Protesta contro la chiusura del Bosco di Capodimonte, i cittadini: “È della città, riapritelo subito”

Protesta Bosco di Capodimonte, Napoli
Napoli. L'avviso di chiusura davanti il cancello del Bosco di Capodimonte

Questa mattina a Napoli, residenti, cittadini e sportivi si sono dati appuntamento davanti il Bosco di Capodimonte e hanno dato vita a una protesta contro la chiusura dello stesso. I manifestanti, ovviamente, hanno chiesto a gran voce la riapertura. Le persone presenti hanno poi attaccato uno striscione ai cancelli di Porta Piccola in via Miano con su scritto: “Il bosco è della città riapritelo subito“. Sette parole che personificano il malcontento dei presenti contro la decisione di Sylvain Bellenger, il direttore del Bosco, che nelle ultime ore ha disposto una nuova chiusura.
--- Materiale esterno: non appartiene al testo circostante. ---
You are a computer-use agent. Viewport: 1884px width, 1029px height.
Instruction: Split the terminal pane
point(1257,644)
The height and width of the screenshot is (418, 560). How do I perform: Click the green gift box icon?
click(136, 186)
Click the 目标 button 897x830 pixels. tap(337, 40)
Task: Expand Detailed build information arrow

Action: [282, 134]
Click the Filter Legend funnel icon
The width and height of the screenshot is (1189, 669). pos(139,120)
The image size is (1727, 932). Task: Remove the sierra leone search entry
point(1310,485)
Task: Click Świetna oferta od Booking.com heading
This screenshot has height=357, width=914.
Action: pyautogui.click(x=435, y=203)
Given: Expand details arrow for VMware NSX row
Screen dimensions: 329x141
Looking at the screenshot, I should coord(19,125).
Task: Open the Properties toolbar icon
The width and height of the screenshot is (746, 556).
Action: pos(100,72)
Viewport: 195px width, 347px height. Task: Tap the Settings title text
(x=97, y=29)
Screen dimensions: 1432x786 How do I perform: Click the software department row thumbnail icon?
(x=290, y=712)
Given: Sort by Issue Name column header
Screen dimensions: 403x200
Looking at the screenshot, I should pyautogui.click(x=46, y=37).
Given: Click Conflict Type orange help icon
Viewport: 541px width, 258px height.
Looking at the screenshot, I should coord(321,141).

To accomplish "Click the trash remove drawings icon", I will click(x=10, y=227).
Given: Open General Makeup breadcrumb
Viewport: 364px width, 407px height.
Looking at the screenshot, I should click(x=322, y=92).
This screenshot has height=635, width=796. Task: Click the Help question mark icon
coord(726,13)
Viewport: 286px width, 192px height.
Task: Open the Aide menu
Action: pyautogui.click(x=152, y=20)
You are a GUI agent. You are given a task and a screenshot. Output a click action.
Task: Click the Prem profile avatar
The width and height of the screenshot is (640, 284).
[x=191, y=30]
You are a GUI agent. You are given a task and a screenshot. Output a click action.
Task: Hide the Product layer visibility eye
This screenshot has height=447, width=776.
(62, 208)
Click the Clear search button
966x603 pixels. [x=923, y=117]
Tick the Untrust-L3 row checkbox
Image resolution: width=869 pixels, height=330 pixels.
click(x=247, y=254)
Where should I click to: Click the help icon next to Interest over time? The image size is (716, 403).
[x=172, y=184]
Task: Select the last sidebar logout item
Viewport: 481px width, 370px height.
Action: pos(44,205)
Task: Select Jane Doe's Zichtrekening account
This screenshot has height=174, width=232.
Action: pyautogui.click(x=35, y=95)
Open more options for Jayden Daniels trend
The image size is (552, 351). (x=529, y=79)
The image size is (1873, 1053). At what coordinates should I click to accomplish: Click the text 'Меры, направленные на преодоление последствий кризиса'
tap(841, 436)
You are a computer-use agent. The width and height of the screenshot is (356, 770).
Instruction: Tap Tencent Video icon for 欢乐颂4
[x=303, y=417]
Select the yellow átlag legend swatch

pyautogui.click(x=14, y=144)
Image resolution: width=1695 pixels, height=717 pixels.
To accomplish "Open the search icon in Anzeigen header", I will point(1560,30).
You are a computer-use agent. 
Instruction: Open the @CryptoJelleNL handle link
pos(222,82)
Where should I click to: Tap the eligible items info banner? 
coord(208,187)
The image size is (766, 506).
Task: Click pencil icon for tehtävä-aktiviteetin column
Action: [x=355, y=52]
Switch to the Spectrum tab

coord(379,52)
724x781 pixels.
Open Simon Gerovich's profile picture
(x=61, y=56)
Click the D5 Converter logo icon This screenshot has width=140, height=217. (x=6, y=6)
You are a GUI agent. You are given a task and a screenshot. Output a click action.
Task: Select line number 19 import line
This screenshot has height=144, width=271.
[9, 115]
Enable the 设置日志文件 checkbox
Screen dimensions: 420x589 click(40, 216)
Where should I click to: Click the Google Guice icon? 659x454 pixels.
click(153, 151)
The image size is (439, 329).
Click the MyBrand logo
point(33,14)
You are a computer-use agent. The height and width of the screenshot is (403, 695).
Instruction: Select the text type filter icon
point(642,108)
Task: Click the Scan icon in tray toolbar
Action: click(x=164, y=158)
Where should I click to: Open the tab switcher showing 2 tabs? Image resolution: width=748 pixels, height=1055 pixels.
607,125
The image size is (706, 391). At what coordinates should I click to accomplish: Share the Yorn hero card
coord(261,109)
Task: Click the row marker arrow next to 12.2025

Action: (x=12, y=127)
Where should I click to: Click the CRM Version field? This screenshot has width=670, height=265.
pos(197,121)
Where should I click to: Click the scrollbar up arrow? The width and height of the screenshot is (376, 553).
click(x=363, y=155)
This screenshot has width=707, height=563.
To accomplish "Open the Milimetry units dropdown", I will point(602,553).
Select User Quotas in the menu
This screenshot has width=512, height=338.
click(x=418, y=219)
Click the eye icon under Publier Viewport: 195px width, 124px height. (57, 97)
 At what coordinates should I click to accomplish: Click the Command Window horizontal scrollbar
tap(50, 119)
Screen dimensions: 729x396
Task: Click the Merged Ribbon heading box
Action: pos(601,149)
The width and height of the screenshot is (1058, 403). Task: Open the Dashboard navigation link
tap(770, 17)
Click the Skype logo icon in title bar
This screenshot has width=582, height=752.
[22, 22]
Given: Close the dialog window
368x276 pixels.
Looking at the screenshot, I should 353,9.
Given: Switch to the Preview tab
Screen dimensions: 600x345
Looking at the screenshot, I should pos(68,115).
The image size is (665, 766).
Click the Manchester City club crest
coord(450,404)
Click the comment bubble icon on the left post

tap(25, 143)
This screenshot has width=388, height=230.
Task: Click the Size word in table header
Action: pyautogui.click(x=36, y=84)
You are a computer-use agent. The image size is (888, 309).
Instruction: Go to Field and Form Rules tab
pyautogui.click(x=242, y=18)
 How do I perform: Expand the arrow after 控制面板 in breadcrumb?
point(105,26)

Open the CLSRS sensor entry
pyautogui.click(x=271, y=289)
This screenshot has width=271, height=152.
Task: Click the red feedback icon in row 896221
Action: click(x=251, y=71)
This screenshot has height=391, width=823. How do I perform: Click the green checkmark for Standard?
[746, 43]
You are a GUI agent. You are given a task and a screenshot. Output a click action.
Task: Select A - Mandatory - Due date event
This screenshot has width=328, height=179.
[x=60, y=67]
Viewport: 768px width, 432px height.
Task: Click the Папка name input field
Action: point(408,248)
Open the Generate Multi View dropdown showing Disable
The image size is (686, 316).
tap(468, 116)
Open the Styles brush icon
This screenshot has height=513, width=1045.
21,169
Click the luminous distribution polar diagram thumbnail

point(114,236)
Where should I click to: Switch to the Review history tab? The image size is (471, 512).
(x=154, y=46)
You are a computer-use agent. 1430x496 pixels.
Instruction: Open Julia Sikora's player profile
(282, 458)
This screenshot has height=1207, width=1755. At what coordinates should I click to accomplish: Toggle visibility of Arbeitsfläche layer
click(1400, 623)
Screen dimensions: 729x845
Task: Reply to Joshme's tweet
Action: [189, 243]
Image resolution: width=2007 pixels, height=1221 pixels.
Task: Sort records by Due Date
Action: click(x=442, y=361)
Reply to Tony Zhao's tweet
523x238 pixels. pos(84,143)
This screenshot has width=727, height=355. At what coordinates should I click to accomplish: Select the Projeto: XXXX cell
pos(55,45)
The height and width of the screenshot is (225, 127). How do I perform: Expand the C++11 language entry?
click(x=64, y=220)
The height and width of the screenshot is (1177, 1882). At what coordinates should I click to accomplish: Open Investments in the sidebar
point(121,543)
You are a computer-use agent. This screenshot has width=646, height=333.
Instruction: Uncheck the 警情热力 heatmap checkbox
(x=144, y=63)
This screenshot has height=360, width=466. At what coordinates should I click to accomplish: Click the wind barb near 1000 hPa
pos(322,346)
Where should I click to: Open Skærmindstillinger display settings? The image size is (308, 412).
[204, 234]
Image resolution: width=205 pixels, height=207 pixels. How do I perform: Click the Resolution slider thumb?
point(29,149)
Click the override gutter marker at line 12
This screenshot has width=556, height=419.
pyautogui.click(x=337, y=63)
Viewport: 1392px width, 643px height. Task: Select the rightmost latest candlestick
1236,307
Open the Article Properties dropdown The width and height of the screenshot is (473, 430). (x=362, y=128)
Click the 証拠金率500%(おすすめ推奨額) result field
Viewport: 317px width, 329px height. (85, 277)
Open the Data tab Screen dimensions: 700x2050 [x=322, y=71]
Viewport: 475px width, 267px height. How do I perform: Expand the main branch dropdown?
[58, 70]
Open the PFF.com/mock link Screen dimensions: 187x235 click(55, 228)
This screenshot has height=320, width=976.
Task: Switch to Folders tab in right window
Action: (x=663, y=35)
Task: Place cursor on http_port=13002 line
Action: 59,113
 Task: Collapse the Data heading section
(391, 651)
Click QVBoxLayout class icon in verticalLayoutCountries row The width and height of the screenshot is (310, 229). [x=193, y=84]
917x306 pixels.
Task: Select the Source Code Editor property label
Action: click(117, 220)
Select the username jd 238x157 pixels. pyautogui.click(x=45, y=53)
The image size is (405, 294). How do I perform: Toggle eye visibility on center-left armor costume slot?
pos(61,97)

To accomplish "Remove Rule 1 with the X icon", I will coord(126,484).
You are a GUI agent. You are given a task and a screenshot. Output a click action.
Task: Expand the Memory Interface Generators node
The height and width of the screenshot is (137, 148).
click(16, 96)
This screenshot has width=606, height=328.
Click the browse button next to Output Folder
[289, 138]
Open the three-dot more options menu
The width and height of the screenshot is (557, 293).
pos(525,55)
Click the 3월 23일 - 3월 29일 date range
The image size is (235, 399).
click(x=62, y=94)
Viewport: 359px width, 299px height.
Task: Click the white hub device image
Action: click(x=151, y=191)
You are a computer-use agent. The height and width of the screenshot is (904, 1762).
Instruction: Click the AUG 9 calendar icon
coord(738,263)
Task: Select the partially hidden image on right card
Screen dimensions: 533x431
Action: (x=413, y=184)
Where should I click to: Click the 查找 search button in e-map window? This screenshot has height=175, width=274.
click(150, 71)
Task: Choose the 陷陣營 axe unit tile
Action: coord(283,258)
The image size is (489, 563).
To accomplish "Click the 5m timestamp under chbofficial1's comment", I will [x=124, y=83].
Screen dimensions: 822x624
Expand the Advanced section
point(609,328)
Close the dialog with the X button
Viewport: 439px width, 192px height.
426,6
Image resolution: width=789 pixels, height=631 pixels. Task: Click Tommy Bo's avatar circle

Protesta davanti il Bosco di Capodimonte, le parole del promotore dell’iniziativa

“Troviamo assurda questa decisione – commenta Giovanni Pagano a ‘Il Mattino’, promotore dell’iniziativa insieme al Laboratorio 081 – che ancora non condividiamo. Le poche persone che nei giorni scorsi hanno creato assembramenti, sono state immediatamente allontanate. Le loro colpe non possono ricadere su quelli che invece, in questa fase, stanno rispettando le direttive del governo. È necessario studiare un piano utile alla sorveglianza che renda ancora più sicuro il bosco“.

Le parole del sindaco De Magistris: “Chiusura Bosco atto gravissimo”

La chiusura del Bosco di Capodimonte è un atto gravissimo. Un parco di 120 ettari, con spazi enormi, il più grande d’Italia. La mancanza di coraggio sta corrodendo il Paese. La chiusura del parco va contro le disposizioni a tutela della salute che auspicano l’aumento degli spazi pubblici in cui le persone si possono muovere. Chiedo al direttore Bellenger di riaprire immediatamente il Bosco di Capodimonte al fine di non procurare un danno alla salute per gli abitanti di Napoli“. E’ entrato a gamba tesa ieri il sindaco di Napoli Luigi de Magistris nella polemica sulla chiusura voluta dal direttore Sylvain Bellenger.

“Numerose le infrazioni rilevate nei giorni scorsi e l’assenza di accordo con le parti sociali in ordine all’affiancamento della vigilanza ministeriale con personale di vigilanza privata all’interno Bosco, ma solo alle Porte di accesso, hanno portato a questo“, ha spiegato Bellenger al Mattino.